Deborah: Right. We think of ourselves as both a local, national and international arts organization. And we are the home. This is where you will go to see your orchestra. This is where you will go to see musical theater. So, we absolutely are the living room for all of the people in the DMV. That was something new to me: District of Columbia, Maryland and Virginia – DMV. But we also serve quite a lot on a national basis. Both of our affiliate organizations, the opera and the orchestra, have the word national in their name.  And the idea is the impact is intended to be across our country. Most importantly, I would say though, is that we have education programs that reach across the country.

Denver: You sure do.

Deborah: We have education programs in all 50 states, and they vary from being convenings and bringing together the best in a community so that we can think about arts education in that community and encourage and empower leaders in local communities to do that work. It’s a program called Any Given Child. We also do training programs for teachers and empower teachers on a statewide basis. We have a program called VSA, which is supporting artists with disabilities and accessibility to the arts for people with disabilities. And that is one of the most important national programs that is perhaps least well-known that’s based at The Kennedy Center–a true resource. Now, this is one that I, in all of my other positions, knew about and we used VSA as a resource for us.

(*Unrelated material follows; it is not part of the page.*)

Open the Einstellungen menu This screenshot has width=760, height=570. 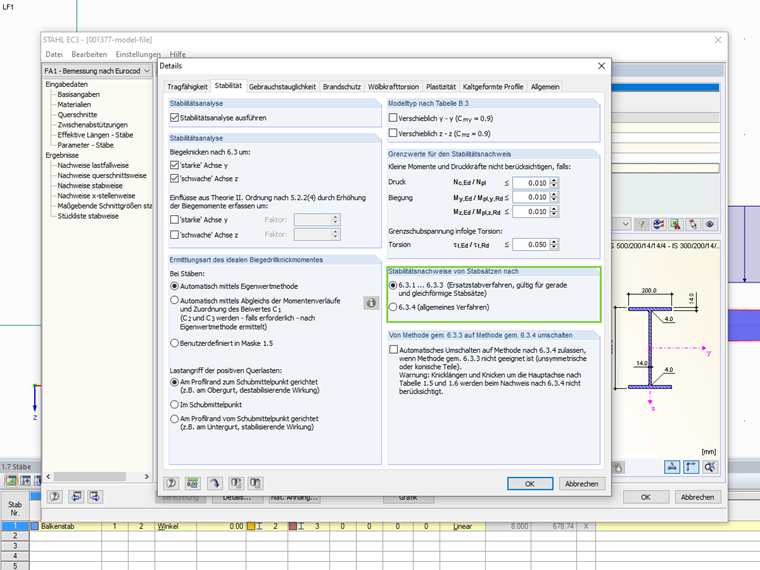point(137,54)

But then we have in-school programs. Turnaround Arts is a part of our family now, and we have arts integration programs that we are taking to nearly 70 schools across the country to demonstrate that schools with arts integrated into the curriculum are going to be stronger and perform at a higher level. So, it’s really those programs, more visible than anything else… other than perhaps our fantastic tour programs for our theater for young audiences… that really make The Kennedy Center a national organization, serving people on a national level.

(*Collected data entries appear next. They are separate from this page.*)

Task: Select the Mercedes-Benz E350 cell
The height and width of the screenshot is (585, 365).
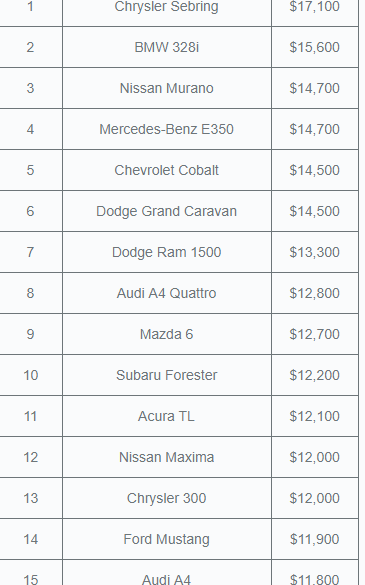Action: pos(167,129)
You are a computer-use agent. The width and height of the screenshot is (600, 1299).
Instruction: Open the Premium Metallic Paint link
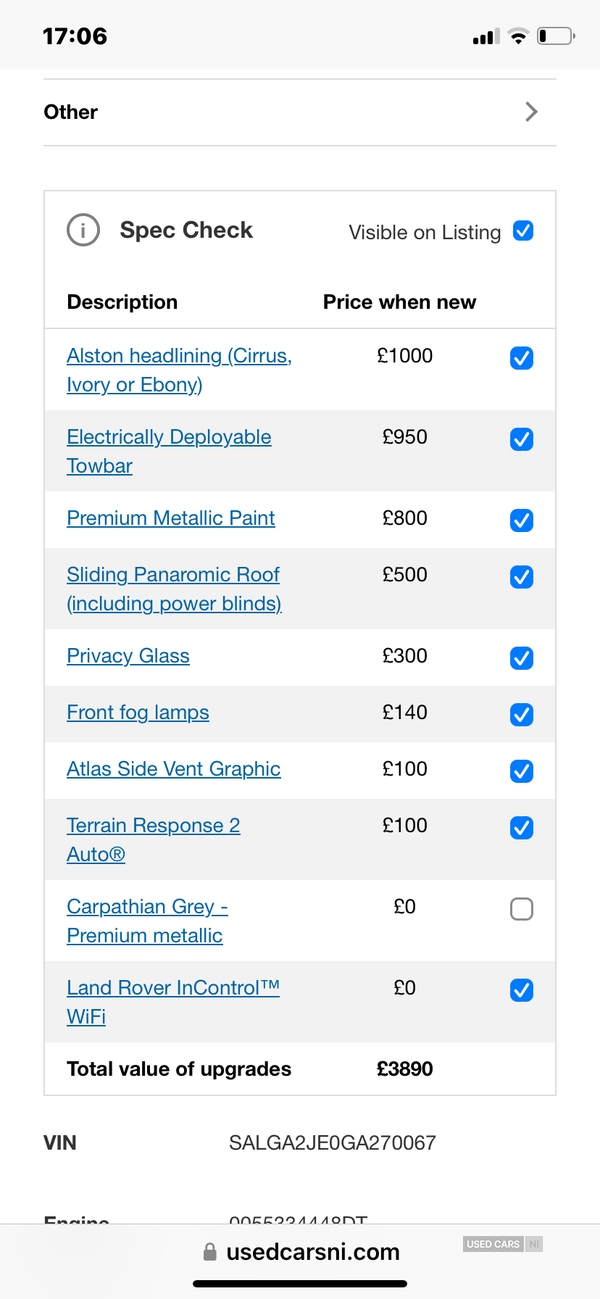tap(171, 518)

We believe that we have a responsibility around being a role model in the arts by bringing all of the arts to the nation’s cultural center, but it’s about helping local institutions really appreciate the value of the arts every day is what really makes us the national. On an international level, it’s about touring. It’s about education programs. It’s about partnerships.

Denver: Meeting the budget is a challenge for so many arts organizations, and that is something that you have successfully done. What are your different and various revenue streams that make up The Kennedy Center budget?

Deborah: That’s a subject that most people have no understanding of at all. We are both a federal agency, in some ways, and then a private-nonprofit as well. Because we are the federal memorial to John F. Kennedy, the federal government actually supports the maintenance and operation of the building itself — the memorial itself, of course, and the activities that are associated with the memorial. But all of the other programs, therefore, are then funded like a traditional nonprofit organization.

So that aspect of our work is about $185 million, $190 million depending on the year. And we are different from other organizations just because of the volume of activity that takes place when I mention that all of the operations of all of those activities that I mentioned earlier fall within that $185 million. So, we have $70 million worth of ticket sales. For my colleagues in the arts world, they are probably having a heart attack at this very moment because the budget of the Chicago Symphony where I was before coming to The Kennedy Center was about $75 million.

Denver: Yeah. And you’re doing that in ticket sales.

Deborah: So to sell tickets to the tune of $70 million is not insignificant. We have upwards of two million people buying tickets every year. We raise about another $80-, $85-, $90 million, depending on what’s going on in the year, in contributions, and those are from $25 to $5 million. That is the range. So, everybody is welcome.

Denver: Everybody. Yes.

Deborah: Absolutely everybody.

Denver: Get on board.

Deborah: Everybody is welcome, and every gift is really important because we have just exactly the same issue as any nonprofit. We’re getting down- our fiscal year-end is this week, and we are in the midst of raising the last dollars to balance our budget, and we all have that same issue. We make money on concessions and hall rentals and gift shop and all those things that other people, other nonprofits do as well.

I love it when I see a staff member–and you know them because they’re wearing their badge around their neck–find somebody who’s wandering around lost, saying, “Can I show you to where you are looking? And can I tell you the story of John F. Kennedy?” That is the best way to build friends, and building friends is about raising money as well.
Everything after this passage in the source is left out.